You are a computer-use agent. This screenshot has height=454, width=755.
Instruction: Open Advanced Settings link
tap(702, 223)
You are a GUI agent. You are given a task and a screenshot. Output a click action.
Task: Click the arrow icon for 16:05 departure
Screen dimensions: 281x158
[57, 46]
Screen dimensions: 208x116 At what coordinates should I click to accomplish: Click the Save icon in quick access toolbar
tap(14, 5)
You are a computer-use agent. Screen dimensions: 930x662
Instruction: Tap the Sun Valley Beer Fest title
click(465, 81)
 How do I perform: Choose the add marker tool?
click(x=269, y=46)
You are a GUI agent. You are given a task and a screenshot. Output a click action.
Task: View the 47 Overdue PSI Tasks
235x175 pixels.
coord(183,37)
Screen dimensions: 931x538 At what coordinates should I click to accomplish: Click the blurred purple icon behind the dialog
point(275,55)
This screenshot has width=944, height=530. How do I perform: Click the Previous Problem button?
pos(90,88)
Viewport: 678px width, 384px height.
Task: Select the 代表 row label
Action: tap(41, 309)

---

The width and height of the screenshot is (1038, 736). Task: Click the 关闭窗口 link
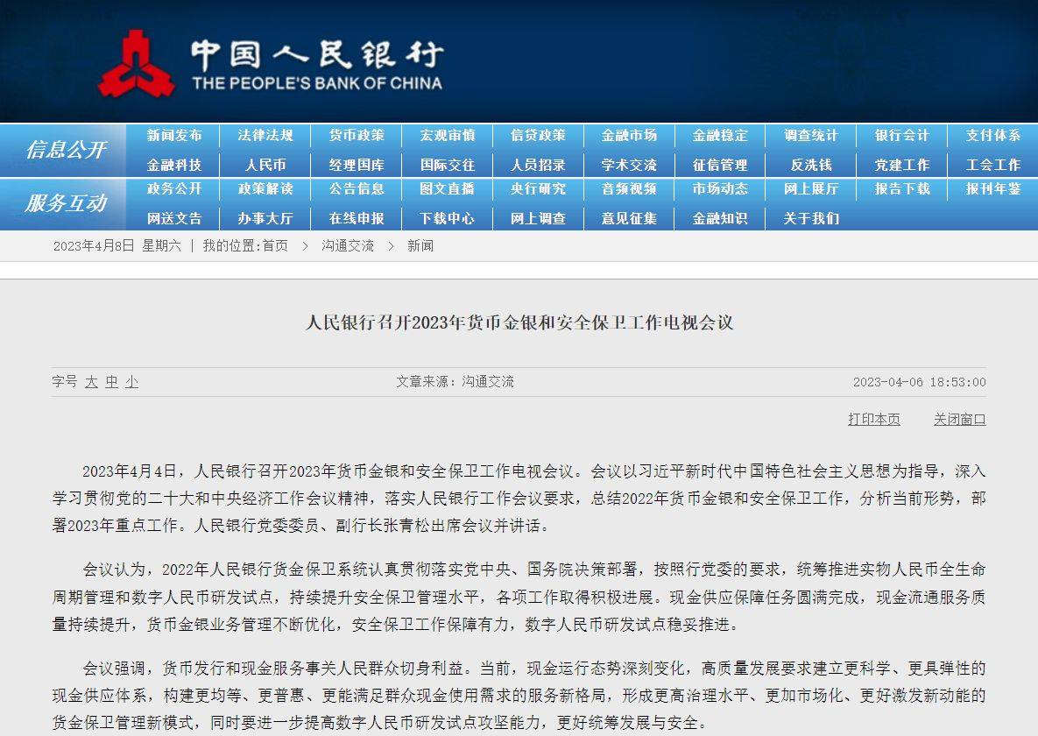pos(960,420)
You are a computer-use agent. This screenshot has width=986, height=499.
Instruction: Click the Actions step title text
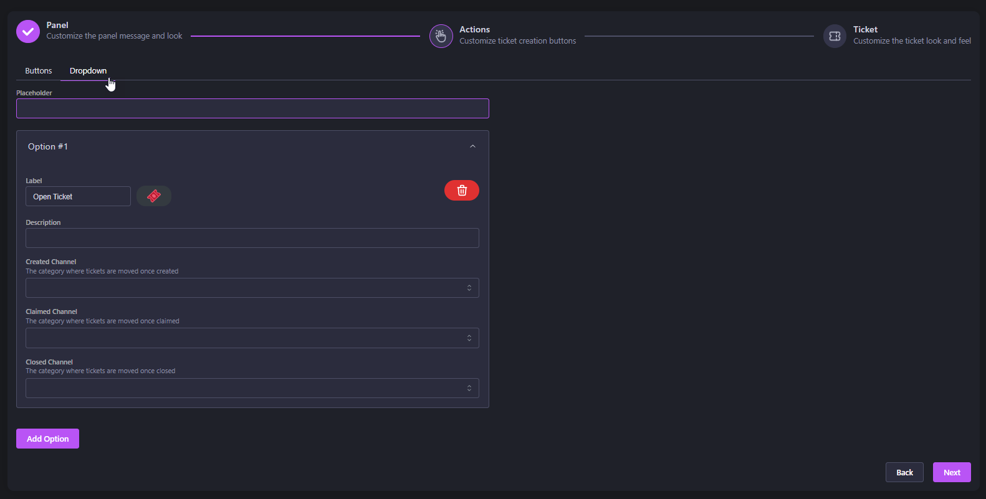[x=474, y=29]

[Exercise objective] Copy the lines word for word, starting with the line that contains "Screen dimensions: 208x116" and stopping after the line that contains "coord(183,37)".

[Expected answer]
Screen dimensions: 208x116 At what coordinates should I click to accomplish: Click the Save icon in quick access toolbar
tap(14, 5)
You are a computer-use agent. Screen dimensions: 930x662
Instruction: Tap the Sun Valley Beer Fest title
click(465, 81)
 How do I perform: Choose the add marker tool?
click(x=269, y=46)
You are a GUI agent. You are given a task and a screenshot. Output a click action.
Task: View the 47 Overdue PSI Tasks
235x175 pixels.
coord(183,37)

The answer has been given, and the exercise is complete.